→ **Your goal**
Reproduce word for word the part of the Globus error thread that begins with the words containing "Did you check" and ends with "FCR for now.".

→ **Selection**
** start **

Print

Print


Hi Mario,

> >> I've got a question about recent optimizations in lcg-ce (addition of
> >> globus-gass-cache-marshal and globus-job-manager-marshal) - it has  
> >> been
> >> said that configuration files can be found in globus/etc location,  
> >> but I
> >> didn't manage to find any documentation about what that configuration
> >> actually mean or does. Any hints? I suspect that our current cluster
> >> problem might be related to the configuration of this new piece of  
> >> software.
> >
> > What problems?  The SAM tests appear to be working fine.
> 
> Latest example:
> 
> [link to SAM job submission error page]

The error was this:

    Globus error 94: the jobmanager does not accept any new requests
    (shutting down)

Did you check its Wiki page:

http://goc.grid.sinica.edu.tw/gocwiki/Globus_error_94%3A_the_jobmanager_does_not_accept_any_new_requests_%28shutting_down%29

In particular note that the batch system can be in bad shape for _some_
users, e.g. if the user ran out of disk quota.

> However for 3 weeks we have been struggling with that particular  
> error. It comes and goes as it pleases and sometimes takes the cluster  
> offline for almost days. The CE has been reconfigured now and it seems  
> to help to some extent, but not 100%. Until today evening we were also  
> in the FCR because of it. I guess the late success of SAM has removed  
> us from FCR for now.

** end **

→ **Entries supplied**
** start **

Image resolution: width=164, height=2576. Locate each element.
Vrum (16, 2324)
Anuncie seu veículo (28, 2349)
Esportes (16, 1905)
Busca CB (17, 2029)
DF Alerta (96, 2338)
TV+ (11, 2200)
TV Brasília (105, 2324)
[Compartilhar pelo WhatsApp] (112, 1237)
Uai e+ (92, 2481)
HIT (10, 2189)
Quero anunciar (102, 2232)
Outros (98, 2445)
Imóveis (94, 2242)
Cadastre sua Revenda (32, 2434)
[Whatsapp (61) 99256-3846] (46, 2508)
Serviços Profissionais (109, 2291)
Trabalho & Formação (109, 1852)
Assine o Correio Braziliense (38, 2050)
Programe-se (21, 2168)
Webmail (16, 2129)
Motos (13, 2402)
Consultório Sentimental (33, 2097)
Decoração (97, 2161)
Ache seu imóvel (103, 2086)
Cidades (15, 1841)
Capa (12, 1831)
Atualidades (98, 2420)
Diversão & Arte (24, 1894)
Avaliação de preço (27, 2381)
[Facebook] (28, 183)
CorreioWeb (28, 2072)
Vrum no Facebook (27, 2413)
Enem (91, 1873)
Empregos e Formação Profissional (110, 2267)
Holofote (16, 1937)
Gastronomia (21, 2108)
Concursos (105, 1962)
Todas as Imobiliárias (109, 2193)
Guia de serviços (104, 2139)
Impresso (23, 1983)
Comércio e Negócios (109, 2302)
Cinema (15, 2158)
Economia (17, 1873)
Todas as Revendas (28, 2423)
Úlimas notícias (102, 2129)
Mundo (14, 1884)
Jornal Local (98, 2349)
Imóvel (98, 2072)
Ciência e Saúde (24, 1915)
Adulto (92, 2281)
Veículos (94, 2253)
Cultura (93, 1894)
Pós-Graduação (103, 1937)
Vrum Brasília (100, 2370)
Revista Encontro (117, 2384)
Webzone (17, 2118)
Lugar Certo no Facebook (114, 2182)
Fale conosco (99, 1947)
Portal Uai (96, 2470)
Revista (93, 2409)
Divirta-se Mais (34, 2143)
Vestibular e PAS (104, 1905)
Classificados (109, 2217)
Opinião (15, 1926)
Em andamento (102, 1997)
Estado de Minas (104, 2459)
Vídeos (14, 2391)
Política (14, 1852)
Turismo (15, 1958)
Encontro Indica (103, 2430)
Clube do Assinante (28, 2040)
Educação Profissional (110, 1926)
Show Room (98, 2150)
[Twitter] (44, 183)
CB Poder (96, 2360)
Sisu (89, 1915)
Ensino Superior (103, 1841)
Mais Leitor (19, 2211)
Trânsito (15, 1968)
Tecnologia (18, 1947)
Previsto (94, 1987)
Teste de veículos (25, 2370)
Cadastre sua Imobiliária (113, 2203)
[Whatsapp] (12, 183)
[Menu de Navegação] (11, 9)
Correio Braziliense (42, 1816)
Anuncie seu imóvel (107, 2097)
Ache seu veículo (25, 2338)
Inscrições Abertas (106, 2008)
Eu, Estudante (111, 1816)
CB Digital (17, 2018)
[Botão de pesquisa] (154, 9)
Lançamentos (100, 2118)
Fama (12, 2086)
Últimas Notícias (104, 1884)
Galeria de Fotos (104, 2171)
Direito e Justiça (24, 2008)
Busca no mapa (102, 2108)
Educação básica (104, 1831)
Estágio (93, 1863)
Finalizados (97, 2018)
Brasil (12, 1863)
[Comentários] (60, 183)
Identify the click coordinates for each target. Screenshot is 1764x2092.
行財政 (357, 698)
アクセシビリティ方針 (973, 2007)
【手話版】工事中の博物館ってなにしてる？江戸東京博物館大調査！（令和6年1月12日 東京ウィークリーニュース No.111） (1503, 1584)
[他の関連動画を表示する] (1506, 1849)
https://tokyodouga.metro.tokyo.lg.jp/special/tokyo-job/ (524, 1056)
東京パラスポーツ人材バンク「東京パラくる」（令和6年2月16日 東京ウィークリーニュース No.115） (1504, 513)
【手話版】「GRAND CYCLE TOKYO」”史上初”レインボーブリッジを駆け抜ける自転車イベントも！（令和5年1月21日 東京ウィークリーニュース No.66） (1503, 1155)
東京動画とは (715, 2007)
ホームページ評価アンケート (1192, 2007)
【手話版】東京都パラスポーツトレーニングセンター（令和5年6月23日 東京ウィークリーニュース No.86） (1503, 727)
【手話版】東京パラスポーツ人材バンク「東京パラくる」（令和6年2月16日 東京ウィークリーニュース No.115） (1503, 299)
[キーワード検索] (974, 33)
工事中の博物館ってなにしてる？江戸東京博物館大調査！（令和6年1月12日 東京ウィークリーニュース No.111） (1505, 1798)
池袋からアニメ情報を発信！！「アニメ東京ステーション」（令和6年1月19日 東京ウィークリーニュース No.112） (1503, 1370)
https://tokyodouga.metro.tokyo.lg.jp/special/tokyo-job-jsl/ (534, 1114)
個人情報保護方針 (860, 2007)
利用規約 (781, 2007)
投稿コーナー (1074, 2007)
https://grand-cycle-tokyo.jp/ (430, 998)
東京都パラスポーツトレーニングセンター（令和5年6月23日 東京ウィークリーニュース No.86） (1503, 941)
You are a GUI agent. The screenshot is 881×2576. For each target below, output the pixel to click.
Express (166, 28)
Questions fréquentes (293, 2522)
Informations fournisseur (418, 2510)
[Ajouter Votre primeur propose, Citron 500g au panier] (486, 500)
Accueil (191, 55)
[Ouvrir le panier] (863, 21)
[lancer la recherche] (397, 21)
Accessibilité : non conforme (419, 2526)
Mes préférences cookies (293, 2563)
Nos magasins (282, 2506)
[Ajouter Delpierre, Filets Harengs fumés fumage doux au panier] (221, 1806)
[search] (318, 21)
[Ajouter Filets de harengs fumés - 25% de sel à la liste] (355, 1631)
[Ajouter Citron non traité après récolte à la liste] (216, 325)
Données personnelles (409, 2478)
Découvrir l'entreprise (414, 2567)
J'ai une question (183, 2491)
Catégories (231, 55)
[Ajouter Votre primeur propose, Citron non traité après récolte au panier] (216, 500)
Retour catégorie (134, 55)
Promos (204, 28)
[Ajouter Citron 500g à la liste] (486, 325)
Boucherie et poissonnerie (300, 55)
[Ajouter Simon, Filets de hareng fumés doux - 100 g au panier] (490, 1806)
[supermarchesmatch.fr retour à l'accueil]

** end **

→ **Answer to this problem**
Did you check its Wiki page:

http://goc.grid.sinica.edu.tw/gocwiki/Globus_error_94%3A_the_jobmanager_does_not_accept_any_new_requests_%28shutting_down%29

In particular note that the batch system can be in bad shape for _some_
users, e.g. if the user ran out of disk quota.

> However for 3 weeks we have been struggling with that particular  
> error. It comes and goes as it pleases and sometimes takes the cluster  
> offline for almost days. The CE has been reconfigured now and it seems  
> to help to some extent, but not 100%. Until today evening we were also  
> in the FCR because of it. I guess the late success of SAM has removed  
> us from FCR for now.